Inside, I was this young colt chomping at the bit though dying to catch up and run with the other stallions. I wanted out of my boyhood and into my manhood in the worst way.

Yes, sir. I was going to mushroom, you can bet. I'd be at least as tall as my dad—maybe taller. I'd workout, pack on some beef, build up my chest and shoulders. I couldn't wait for my voice to start cracking—going from a pipsqueak's squeak to a grownup's growl.

'Son,' I promised myself, 'Girls are going to love your body.'

Maybe a week after my little run-in with mom, I finally started to get fur round my privates and under my arms. That's encouraging to any lad. No beard yet—and not much hair anywhere else—but manhood, I knew, was just around the riverbend.

Then a few days later my voice cracked. As the days passed though, it didn't get that much deeper. Instead, it got—I don't know—different—grownup but not what I'd expected.

The upside was when I answered the telephone, folks didn't ask me if my mom was home. The downside was everyone asked me if my husband was.

I hadn't a clue yet as to what the short-circuit might be.

Then, overnight, it seemed my jeans and underwear got disagreeable. And, let me tell you, nothing goes right when your tight whiteys' too tight. And they just kept shrinking—getting more troublesome with each day passing.

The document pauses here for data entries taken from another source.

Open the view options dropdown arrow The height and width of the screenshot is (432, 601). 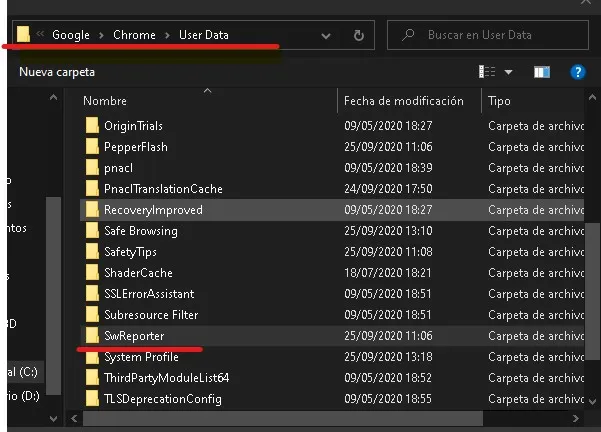click(508, 72)
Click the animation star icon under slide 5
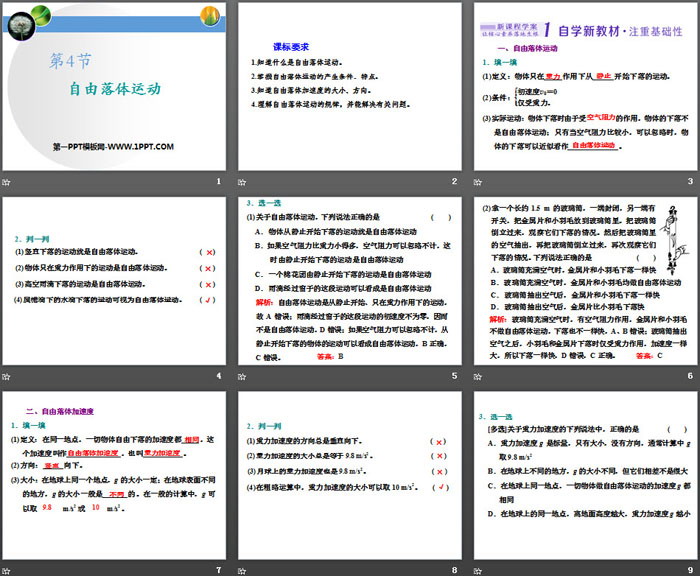The width and height of the screenshot is (700, 576). tap(243, 376)
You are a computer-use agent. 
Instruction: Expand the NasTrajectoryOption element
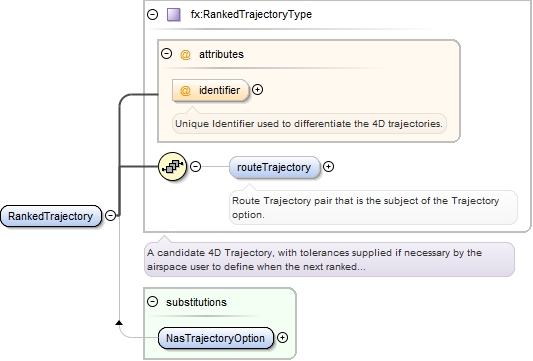[x=282, y=338]
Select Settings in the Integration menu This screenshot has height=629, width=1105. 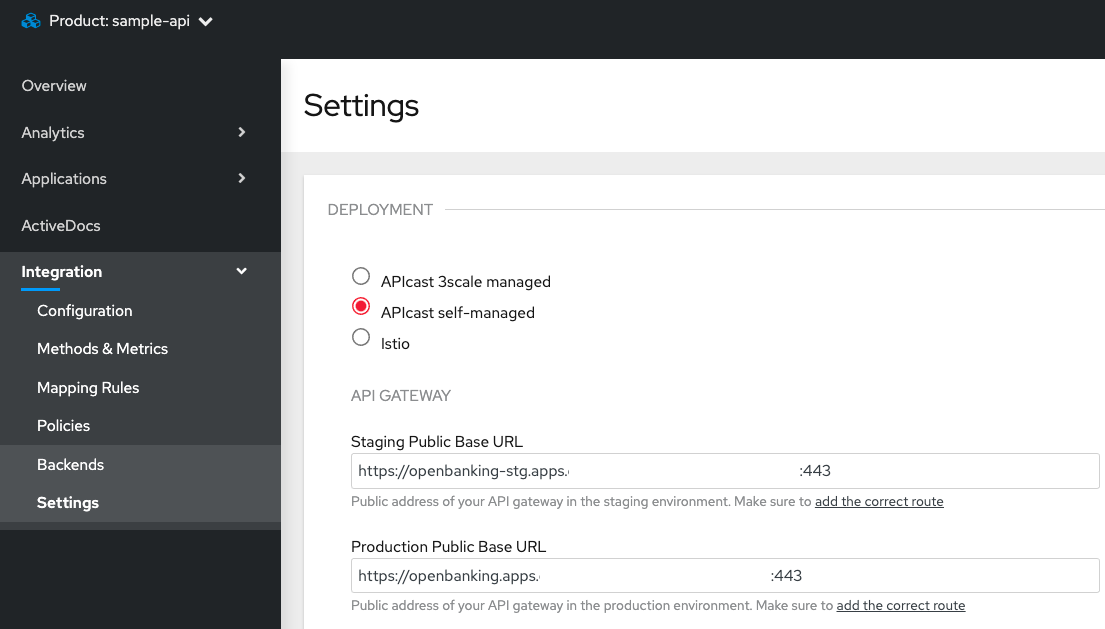click(x=68, y=503)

"You'll like what I bought you," my mom smiled one morning.

When I opened my top drawer there was new underwear in it. Nothing like my old ones at all. They were a lot more roomer in the seat. In my bottom drawer were two new pair of pants as well.

They weren't jeans, but right then I didn't have a problem with that, as long as they fit.

What vexed me sorely though was that each morning after that when I went to pull on my britches, what only seemed yesterday had seemed overly generous would all of a sudden seem suddenly too stingy. And they would forever get hung-up when I tugged them up over my hips.

"Hippo hips!" and "Lard ass!" The boys started to call me in school.

Eventually, I'd always land up whining to my mom fighting back tears.

"Another size already," she'd smile, shaking her head. Then she'd say, "Baby fat, Baby. That's all. You just wait!"

And the next day, there'd be new undies and pants in my drawer, even more clownish than the last ones.

I wished I would die is what I wished—only I didn't.